>> begin Page excerpt

DATES: Effective Date. These regulations are effective on September 6, 
2012.
    Applicability Date. These regulations apply to leg-outs within the 
meaning of Sec.  1.988-5(a)(6)(ii) which occur on or after September 6, 
2012.

FOR FURTHER INFORMATION CONTACT: Sheila Ramaswamy, at (202) 622-3870 
(not a toll-free number).

SUPPLEMENTARY INFORMATION:

Background

    Section 1.988-5 provides detailed rules that permit the integration 
of a qualifying debt instrument with a Sec.  1.988-5(a) hedge. The 
effect of integration under the regulations is to create a synthetic 
debt instrument. Generally, if a taxpayer enters into a qualified 
hedging transaction and meets the requirements of the regulations, no 
exchange gain or loss is recognized on the debt instrument or the hedge 
for the period that it is part of a qualified hedging transaction 
(provided that the synthetic debt instrument is not denominated in a 
nonfunctional currency). See Sec.  1.988-5(a)(9). A qualified hedging 
transaction is an integrated economic transaction

[[Page 54809]]

consisting of a qualifying debt instrument and a Sec.  1.988-5(a) 
hedge. See Sec.  1.988-5(a)(1). A qualifying debt instrument is any 
debt instrument described in Sec.  1.988-1(a)(2)(i) regardless of its 
denominated currency. See Sec.  1.988-5(a)(3). A Sec.  1.988-5(a) hedge 
is a spot contract, futures contract, forward contract, option 
contract, notional principal contract, currency swap contract, or 
similar financial instrument, or series or combinations of such 
instruments, that when integrated with a qualifying debt instrument 
permits the calculation of a yield to maturity in the currency in which 
the synthetic debt instrument is denominated. See Sec.  1.988-5(a)(4).

>> end Page excerpt

The request:
Transcribe the entire excerpt on the Section 1.988-5 hedging regulations word for word. The lines after this point are separate material, unrelated to the excerpt above.

>> begin Data segment

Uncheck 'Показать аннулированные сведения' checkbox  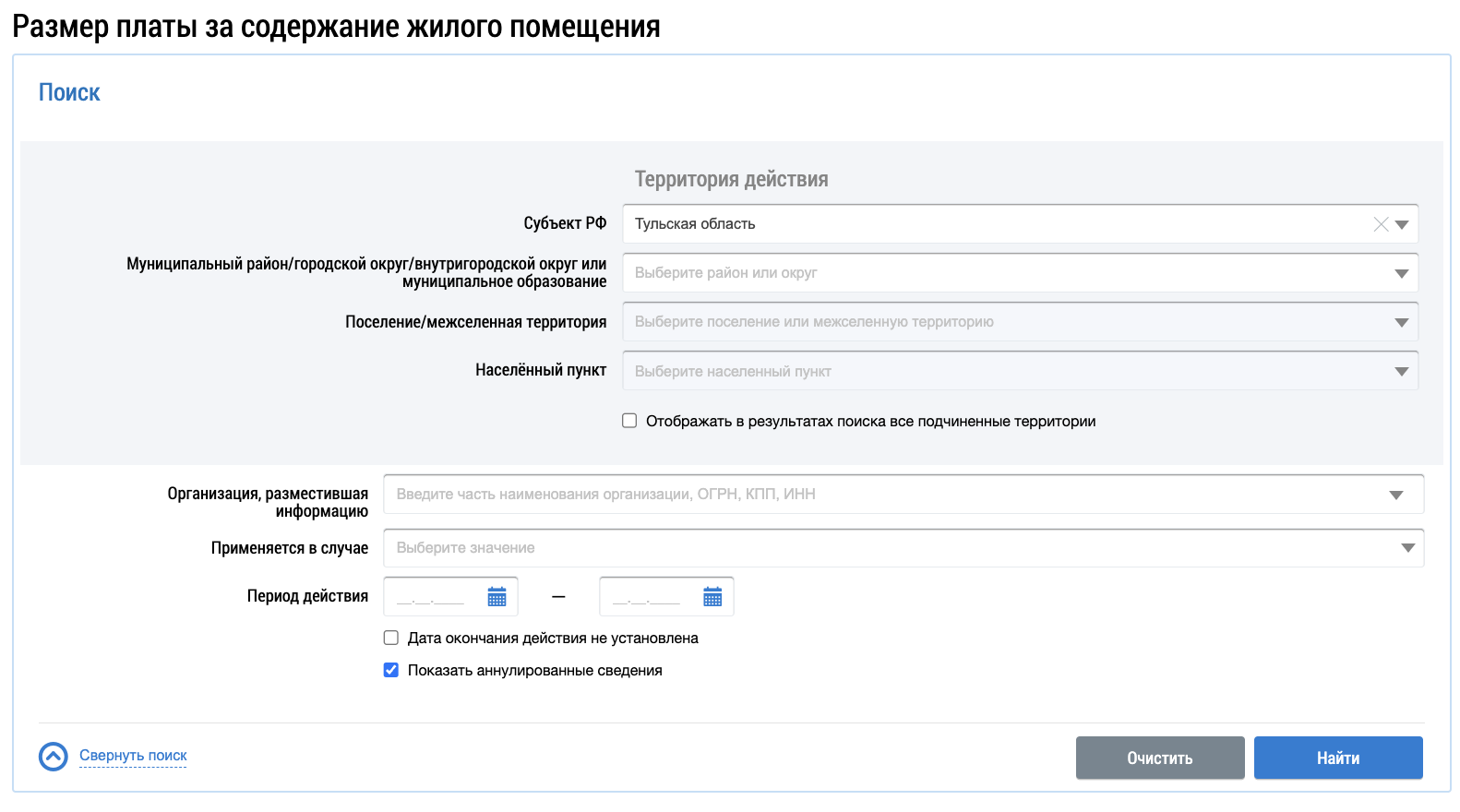391,670
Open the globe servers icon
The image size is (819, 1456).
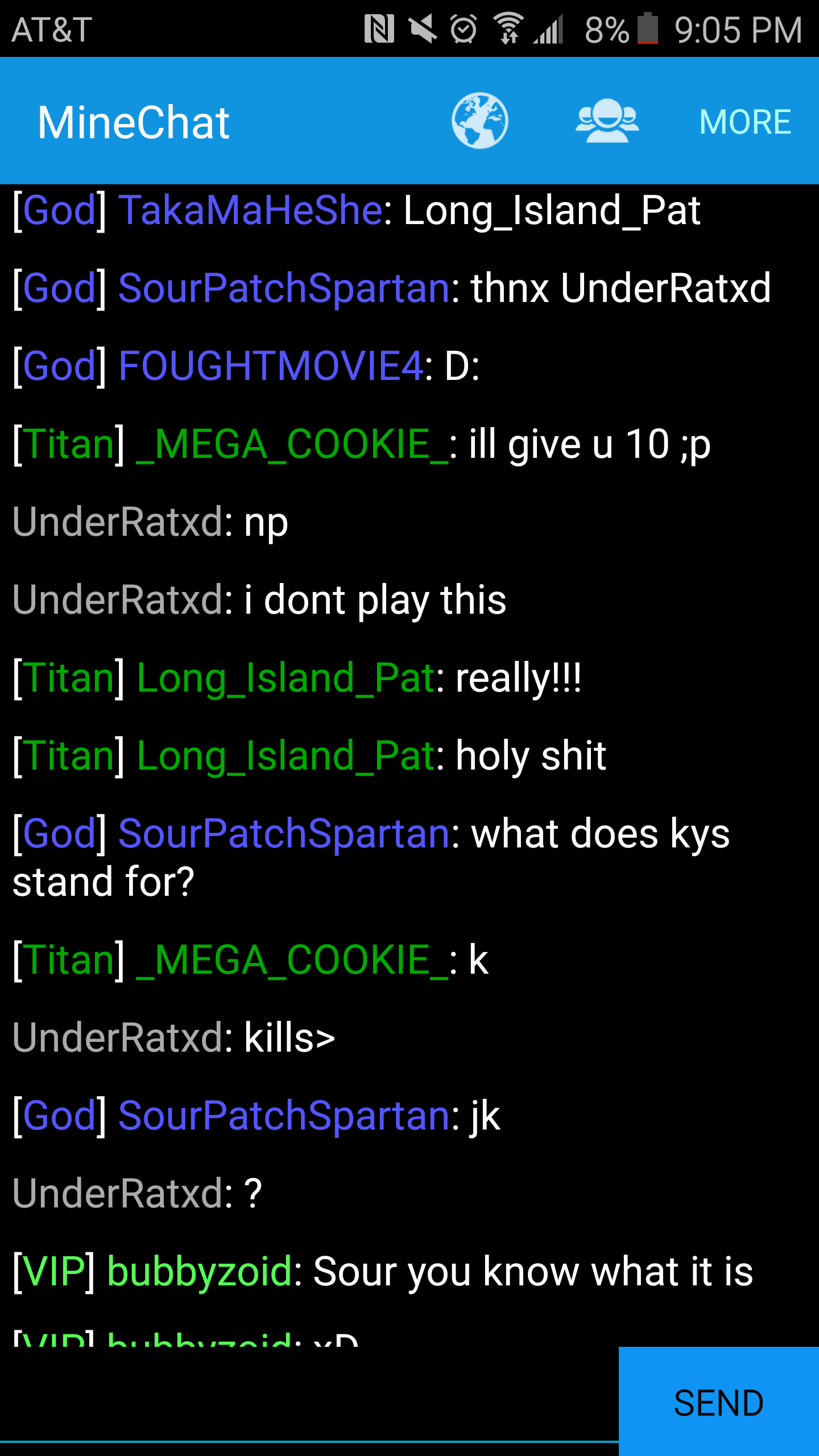[x=479, y=121]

>> end Data segment

Answer:
DATES: Effective Date. These regulations are effective on September 6, 
2012.
    Applicability Date. These regulations apply to leg-outs within the 
meaning of Sec.  1.988-5(a)(6)(ii) which occur on or after September 6, 
2012.

FOR FURTHER INFORMATION CONTACT: Sheila Ramaswamy, at (202) 622-3870 
(not a toll-free number).

SUPPLEMENTARY INFORMATION:

Background

    Section 1.988-5 provides detailed rules that permit the integration 
of a qualifying debt instrument with a Sec.  1.988-5(a) hedge. The 
effect of integration under the regulations is to create a synthetic 
debt instrument. Generally, if a taxpayer enters into a qualified 
hedging transaction and meets the requirements of the regulations, no 
exchange gain or loss is recognized on the debt instrument or the hedge 
for the period that it is part of a qualified hedging transaction 
(provided that the synthetic debt instrument is not denominated in a 
nonfunctional currency). See Sec.  1.988-5(a)(9). A qualified hedging 
transaction is an integrated economic transaction

[[Page 54809]]

consisting of a qualifying debt instrument and a Sec.  1.988-5(a) 
hedge. See Sec.  1.988-5(a)(1). A qualifying debt instrument is any 
debt instrument described in Sec.  1.988-1(a)(2)(i) regardless of its 
denominated currency. See Sec.  1.988-5(a)(3). A Sec.  1.988-5(a) hedge 
is a spot contract, futures contract, forward contract, option 
contract, notional principal contract, currency swap contract, or 
similar financial instrument, or series or combinations of such 
instruments, that when integrated with a qualifying debt instrument 
permits the calculation of a yield to maturity in the currency in which 
the synthetic debt instrument is denominated. See Sec.  1.988-5(a)(4).